单核细胞分离是临床免疫学和免疫检验中的重要操作，有诸多要点需要关注。

首先是样本采集与处理。样本一般为外周血，采集时要严格遵循无菌操作原则，防止微生物污染影响单核细胞的活性和后续分离效果。采集后应尽快进行处理，因为血液放置时间过长会导致细胞代谢变化，影响单核细胞的生物学特性。通常会加入适量的抗凝剂，如肝素或EDTA，以防止血液凝固，但要注意抗凝剂的浓度，过高或过低都可能对细胞产生不良影响。

密度梯度离心法是常用的单核细胞分离方法，其要点在于选择合适的分离液。常用的如Ficoll - Hypaque分离液，其密度一般为1.077±0.001g/ml，能较好地将单核细胞与其他血细胞分离开来。
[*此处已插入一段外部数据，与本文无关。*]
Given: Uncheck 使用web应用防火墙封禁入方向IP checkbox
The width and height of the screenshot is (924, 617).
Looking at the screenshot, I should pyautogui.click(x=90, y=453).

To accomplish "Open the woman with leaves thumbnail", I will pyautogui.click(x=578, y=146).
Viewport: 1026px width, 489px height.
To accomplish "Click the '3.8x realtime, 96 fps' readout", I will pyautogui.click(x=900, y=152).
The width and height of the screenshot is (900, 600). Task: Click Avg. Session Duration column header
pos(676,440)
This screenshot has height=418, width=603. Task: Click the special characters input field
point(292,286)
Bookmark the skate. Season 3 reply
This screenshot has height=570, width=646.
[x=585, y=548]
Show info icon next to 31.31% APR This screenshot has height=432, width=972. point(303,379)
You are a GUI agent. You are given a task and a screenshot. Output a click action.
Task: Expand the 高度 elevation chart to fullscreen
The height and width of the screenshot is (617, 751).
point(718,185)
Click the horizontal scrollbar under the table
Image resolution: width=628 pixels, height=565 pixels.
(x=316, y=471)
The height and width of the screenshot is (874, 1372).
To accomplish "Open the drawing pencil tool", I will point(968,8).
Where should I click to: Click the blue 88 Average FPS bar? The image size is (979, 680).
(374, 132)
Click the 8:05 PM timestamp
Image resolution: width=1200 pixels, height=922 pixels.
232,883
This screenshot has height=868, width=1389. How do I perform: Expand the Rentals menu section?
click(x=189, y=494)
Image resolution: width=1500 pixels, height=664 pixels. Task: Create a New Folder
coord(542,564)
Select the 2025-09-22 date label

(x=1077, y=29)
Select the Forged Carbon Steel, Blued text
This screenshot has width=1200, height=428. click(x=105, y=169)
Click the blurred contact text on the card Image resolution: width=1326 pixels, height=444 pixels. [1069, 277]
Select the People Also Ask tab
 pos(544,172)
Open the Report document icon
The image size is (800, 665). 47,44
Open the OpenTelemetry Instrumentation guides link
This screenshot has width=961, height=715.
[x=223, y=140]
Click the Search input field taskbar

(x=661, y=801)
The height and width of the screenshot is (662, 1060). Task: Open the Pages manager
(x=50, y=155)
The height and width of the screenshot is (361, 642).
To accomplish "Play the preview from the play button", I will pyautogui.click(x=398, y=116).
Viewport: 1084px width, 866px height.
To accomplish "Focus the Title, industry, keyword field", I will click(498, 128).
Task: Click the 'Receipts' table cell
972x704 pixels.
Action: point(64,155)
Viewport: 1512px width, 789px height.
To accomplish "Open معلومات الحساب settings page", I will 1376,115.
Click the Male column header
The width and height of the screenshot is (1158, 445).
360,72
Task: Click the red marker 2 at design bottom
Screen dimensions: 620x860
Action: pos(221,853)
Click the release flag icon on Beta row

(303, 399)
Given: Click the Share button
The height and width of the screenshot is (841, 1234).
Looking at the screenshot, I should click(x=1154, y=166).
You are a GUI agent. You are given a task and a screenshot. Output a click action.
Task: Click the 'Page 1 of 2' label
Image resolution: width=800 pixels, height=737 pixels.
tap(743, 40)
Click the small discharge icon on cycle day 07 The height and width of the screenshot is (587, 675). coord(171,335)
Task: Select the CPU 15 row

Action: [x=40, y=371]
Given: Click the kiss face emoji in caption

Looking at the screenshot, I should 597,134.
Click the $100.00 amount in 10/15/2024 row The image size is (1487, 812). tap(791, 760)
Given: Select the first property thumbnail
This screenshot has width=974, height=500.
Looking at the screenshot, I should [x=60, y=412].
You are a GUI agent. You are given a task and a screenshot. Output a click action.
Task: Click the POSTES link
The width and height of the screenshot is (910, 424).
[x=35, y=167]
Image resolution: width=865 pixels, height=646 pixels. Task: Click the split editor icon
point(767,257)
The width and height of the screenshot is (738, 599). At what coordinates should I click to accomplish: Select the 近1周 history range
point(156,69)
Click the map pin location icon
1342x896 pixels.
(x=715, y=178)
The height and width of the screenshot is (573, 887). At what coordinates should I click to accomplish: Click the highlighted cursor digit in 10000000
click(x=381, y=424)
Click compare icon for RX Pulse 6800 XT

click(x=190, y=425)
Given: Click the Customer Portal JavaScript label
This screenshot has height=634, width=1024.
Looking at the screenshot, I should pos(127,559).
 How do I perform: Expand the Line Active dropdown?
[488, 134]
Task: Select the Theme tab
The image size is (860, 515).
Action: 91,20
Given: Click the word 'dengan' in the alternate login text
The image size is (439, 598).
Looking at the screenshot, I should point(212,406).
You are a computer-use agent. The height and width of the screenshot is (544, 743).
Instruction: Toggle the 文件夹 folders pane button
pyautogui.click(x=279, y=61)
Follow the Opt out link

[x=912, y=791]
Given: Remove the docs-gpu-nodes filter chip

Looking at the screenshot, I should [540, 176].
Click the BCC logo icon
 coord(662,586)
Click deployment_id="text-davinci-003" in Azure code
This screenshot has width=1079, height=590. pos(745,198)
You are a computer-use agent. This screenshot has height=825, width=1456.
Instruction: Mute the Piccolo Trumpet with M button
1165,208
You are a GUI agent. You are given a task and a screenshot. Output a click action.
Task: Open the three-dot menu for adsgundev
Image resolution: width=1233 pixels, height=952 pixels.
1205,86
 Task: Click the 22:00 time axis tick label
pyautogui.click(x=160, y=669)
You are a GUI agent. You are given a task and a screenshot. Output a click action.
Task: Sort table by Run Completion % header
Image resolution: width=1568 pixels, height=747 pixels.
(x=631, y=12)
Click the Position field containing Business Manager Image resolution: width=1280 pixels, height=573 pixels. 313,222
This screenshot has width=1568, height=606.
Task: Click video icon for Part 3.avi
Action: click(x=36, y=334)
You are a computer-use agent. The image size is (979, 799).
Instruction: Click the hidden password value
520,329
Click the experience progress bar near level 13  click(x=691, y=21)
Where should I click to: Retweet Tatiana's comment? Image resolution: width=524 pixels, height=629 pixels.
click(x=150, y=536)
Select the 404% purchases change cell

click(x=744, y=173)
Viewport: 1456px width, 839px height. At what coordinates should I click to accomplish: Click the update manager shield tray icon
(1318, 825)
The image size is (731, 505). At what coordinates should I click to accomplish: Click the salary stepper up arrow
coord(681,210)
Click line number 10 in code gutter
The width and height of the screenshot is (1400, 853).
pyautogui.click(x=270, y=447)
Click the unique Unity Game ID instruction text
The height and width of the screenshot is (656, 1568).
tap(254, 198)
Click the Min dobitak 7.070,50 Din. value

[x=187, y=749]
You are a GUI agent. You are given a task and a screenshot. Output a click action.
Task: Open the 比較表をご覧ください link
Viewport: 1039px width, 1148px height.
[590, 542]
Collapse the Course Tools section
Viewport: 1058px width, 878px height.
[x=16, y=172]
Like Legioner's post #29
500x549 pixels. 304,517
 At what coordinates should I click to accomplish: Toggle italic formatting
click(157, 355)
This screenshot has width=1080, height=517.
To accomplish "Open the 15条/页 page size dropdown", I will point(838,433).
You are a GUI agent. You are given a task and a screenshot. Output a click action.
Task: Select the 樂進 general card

在加样时要小心操作，将稀释后的血液沿管壁缓慢叠加在分离液上，形成清晰的界面，避免混合，否则会影响分离效果。离心过程中，要控制好离心速度和时间。一般以2000r/min离心20 - 30分钟，离心速度过快或时间过长可能会导致细胞损伤，过慢或时间过短则无法有效分离。

分离得到的单核细胞还需要进行纯度和活性的鉴定。纯度鉴定可通过形态学观察，在显微镜下根据单核细胞的形态特征进行识别和计数；也可以采用流式细胞术，利用特异性抗体标记单核细胞表面抗原，准确测定其纯度。活性鉴定常用台盼蓝染色法，活细胞能够排斥台盼蓝而不着色，死细胞则被染成蓝色，通过计数活细胞和死细胞的比例来评估细胞活性。

此外，分离后的单核细胞需要妥善保存和培养。如果不立即使用，可将其置于合适的培养液中，在适宜的温度（一般为37℃）、气体环境（含5% CO₂）下培养，以维持其活性和功能。同时，要注意培养液的成分和pH值，确保其符合单核细胞的生长需求。

总之，单核细胞分离是一个复杂的过程，每一个环节都需要严格把控，以获得高纯度、高活性的单核细胞，为后续的实验和研究提供可靠的基础。